When the salesman presented this wine, we were a bit confused. We've featured the Olivier wines in the past and have been very impressed with them, as have our members. Jean Biecher, of the famous house of Jean Biecher named the wine after his father, Robert Biecher. The confusion at first was that Biecher is in Alsace and this wine came from vineyards in the Languedoc.
It was cleared up quickly when we found that Biecher owns the vineyard as he does others in France. His commitment to organic and biodynamic farming is so ingrained into his psyche, the only way he can be sure that the grapes are treated with the least amount of intervention is to grow them himself.

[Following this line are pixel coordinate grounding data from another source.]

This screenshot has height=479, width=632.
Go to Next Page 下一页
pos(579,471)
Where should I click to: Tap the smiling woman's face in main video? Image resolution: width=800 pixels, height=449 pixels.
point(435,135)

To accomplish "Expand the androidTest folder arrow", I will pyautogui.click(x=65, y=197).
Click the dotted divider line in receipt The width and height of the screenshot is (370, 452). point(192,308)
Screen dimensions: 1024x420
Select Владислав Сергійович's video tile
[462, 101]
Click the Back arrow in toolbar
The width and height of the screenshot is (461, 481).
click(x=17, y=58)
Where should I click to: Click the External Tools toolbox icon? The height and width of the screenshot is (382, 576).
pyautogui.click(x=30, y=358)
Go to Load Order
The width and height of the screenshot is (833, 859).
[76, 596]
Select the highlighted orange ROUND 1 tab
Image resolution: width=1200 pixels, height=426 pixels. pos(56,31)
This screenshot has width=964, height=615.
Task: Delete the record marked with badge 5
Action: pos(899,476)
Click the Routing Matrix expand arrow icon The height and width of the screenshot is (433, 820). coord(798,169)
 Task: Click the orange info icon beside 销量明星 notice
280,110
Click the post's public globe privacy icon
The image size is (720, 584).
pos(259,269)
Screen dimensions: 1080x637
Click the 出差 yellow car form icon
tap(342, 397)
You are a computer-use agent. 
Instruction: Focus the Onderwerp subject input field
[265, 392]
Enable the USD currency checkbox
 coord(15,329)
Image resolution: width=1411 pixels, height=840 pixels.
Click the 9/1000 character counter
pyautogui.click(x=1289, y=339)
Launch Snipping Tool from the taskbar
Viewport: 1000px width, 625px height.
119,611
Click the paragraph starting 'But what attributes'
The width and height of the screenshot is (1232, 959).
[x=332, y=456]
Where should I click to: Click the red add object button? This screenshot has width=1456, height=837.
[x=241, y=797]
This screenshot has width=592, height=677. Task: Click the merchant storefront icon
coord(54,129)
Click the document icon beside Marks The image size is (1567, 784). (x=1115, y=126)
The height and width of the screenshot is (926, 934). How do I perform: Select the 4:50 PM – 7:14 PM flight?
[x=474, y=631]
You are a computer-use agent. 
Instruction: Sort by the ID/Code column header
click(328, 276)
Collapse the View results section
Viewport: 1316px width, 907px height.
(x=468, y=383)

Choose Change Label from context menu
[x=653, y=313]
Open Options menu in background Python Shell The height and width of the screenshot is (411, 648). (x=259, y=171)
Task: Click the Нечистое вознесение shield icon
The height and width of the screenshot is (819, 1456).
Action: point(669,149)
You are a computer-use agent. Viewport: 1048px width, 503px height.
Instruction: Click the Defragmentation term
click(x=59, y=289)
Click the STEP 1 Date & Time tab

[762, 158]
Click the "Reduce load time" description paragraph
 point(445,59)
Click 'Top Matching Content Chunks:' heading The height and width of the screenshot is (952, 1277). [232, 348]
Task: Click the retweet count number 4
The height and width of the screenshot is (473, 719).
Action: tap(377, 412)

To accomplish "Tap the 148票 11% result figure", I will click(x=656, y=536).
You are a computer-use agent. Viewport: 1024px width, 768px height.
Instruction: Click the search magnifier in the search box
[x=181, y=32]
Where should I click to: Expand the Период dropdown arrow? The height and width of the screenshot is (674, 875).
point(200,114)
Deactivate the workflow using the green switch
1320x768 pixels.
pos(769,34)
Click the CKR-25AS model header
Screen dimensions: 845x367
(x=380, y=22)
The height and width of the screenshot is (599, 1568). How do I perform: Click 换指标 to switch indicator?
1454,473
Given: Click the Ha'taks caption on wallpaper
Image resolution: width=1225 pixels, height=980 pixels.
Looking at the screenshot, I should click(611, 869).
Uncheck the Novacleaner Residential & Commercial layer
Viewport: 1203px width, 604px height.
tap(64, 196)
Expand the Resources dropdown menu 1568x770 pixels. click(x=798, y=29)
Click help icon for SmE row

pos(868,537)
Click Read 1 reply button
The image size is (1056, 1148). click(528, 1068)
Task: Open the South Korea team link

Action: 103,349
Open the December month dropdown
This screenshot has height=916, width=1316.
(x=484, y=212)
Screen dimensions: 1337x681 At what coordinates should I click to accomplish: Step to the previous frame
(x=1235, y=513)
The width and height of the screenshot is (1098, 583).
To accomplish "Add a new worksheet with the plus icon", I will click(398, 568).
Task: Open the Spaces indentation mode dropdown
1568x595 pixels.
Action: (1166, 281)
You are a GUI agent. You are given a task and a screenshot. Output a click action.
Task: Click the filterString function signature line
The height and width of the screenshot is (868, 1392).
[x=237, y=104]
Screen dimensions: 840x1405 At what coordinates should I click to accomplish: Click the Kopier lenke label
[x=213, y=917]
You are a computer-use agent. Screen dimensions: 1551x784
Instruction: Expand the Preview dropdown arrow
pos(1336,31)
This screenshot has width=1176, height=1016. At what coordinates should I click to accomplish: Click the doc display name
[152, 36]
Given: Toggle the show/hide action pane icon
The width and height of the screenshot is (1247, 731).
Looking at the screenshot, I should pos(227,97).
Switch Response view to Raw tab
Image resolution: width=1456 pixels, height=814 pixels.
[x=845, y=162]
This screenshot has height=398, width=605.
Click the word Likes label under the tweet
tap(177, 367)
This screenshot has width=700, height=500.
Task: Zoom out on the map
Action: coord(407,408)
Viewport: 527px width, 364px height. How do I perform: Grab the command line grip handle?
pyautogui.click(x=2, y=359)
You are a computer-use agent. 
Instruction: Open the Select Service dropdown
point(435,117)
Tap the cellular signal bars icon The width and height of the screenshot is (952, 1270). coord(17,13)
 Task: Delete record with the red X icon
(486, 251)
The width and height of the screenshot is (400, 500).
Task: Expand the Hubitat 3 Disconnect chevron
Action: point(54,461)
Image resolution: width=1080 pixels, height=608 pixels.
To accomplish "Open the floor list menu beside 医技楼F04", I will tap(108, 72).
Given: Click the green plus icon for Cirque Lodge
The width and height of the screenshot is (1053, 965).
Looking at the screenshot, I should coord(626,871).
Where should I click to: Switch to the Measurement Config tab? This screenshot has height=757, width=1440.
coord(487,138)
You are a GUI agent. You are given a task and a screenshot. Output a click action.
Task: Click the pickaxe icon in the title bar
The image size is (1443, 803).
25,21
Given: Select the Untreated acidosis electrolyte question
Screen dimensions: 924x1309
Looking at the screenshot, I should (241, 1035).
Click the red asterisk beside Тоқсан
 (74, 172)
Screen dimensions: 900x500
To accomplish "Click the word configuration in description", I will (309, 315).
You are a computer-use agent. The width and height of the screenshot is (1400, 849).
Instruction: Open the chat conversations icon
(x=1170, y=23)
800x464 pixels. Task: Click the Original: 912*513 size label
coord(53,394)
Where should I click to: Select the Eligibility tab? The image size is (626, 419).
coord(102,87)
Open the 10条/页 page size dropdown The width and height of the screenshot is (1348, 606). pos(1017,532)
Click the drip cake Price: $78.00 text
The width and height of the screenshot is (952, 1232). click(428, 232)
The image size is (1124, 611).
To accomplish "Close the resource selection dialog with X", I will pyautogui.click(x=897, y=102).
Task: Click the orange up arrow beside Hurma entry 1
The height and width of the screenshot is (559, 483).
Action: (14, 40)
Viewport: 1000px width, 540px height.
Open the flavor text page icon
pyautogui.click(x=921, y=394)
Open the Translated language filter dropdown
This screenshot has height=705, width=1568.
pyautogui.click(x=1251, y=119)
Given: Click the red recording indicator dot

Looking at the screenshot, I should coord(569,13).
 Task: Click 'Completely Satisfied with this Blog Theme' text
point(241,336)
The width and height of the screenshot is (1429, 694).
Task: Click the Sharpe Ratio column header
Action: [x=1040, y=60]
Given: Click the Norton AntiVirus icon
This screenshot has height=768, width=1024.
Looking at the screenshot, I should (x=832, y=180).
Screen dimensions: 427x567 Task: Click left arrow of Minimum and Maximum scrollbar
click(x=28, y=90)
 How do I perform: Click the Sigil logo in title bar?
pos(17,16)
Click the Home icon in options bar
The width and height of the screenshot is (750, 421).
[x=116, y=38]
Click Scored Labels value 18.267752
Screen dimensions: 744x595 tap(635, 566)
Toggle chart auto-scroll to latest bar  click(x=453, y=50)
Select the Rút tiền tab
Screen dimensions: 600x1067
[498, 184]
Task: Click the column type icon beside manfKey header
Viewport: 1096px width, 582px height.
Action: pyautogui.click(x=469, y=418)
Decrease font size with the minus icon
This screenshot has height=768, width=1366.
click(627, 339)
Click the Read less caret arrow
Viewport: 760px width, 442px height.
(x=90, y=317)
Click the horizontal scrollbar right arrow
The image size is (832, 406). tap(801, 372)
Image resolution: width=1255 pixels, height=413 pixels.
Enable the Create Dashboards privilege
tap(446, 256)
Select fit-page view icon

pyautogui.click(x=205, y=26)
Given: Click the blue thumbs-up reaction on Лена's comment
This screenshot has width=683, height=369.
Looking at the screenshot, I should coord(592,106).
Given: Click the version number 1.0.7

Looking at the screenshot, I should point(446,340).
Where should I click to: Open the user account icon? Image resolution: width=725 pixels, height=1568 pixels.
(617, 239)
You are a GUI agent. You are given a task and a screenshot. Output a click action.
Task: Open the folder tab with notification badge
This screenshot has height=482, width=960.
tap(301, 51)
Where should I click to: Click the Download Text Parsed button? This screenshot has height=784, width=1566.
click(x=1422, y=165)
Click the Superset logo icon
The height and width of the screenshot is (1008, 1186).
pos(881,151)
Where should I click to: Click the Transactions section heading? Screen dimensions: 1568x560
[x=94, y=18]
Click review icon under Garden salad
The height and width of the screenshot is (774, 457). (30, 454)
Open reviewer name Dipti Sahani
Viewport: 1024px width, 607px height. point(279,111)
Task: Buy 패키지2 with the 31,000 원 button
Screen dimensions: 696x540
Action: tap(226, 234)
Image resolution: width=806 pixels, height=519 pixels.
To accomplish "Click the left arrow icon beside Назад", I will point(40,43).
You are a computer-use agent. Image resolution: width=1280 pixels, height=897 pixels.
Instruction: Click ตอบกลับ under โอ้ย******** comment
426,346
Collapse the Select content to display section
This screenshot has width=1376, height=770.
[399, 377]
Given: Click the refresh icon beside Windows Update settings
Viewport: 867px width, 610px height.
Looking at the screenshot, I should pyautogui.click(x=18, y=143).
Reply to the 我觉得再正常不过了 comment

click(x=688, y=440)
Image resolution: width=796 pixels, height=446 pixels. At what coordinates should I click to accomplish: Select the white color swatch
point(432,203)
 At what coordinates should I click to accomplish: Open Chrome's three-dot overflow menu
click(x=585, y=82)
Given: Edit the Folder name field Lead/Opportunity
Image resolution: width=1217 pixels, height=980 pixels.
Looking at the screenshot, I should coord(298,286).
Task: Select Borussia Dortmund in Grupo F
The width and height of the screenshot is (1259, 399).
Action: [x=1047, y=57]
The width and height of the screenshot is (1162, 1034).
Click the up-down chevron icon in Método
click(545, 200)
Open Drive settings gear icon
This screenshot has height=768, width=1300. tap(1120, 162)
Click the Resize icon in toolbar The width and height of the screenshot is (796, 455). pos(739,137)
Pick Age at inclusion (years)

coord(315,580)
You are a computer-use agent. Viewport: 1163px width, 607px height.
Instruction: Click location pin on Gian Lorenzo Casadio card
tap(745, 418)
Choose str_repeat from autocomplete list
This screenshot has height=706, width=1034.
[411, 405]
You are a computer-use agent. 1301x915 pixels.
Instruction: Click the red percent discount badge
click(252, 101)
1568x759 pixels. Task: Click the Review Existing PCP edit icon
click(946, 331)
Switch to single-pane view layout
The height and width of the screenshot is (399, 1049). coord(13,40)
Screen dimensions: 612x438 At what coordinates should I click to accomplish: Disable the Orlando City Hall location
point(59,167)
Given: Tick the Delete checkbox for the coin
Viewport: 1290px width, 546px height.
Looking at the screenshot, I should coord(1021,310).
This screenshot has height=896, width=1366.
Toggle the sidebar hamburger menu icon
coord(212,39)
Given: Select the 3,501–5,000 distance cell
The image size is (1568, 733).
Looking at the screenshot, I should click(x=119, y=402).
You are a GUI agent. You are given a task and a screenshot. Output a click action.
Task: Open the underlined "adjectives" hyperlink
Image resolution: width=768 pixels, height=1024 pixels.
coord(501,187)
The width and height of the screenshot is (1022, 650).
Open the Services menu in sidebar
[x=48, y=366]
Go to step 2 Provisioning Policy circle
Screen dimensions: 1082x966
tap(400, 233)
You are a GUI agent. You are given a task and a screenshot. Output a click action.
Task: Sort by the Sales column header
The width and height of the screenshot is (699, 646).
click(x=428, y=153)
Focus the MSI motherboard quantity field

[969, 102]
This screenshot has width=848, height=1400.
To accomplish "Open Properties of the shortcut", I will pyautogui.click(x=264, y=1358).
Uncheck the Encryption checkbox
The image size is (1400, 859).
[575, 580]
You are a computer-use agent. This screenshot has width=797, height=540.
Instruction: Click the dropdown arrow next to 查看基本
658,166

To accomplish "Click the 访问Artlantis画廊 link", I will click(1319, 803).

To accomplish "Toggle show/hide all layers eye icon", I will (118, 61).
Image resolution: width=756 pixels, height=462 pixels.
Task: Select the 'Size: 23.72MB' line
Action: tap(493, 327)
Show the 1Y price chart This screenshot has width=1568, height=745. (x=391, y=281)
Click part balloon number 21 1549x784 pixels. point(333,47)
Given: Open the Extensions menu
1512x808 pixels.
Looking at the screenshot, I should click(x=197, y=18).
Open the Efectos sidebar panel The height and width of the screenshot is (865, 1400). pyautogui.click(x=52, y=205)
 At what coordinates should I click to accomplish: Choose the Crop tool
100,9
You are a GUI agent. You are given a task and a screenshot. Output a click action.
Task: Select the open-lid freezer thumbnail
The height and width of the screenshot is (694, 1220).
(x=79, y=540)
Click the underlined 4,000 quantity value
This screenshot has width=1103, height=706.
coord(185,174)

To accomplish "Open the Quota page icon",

The Languedoc's approximation to the Rhone Valley is profound. In many ways, only the name is different. Here, the grapes are the same as Chateauneuf-du-Pape without the fancy address or price. That suits us just fine.
Of course, we were intrigued how this over 250-year-old winery in a place known for making delicate whites, could craft an imposing selection as this. If we hadn't seen the label, we would wonder if it were Chateauneuf-du-Pape and cost three times the price. Needless to say, we weren't disappointed.
You are instantly struck by the dense color and plethora of powerful fruit and spice that invades the senses. The classic blend of Grenache and Syrah presents spice and berries begging for a beef tenderloin or duck confit.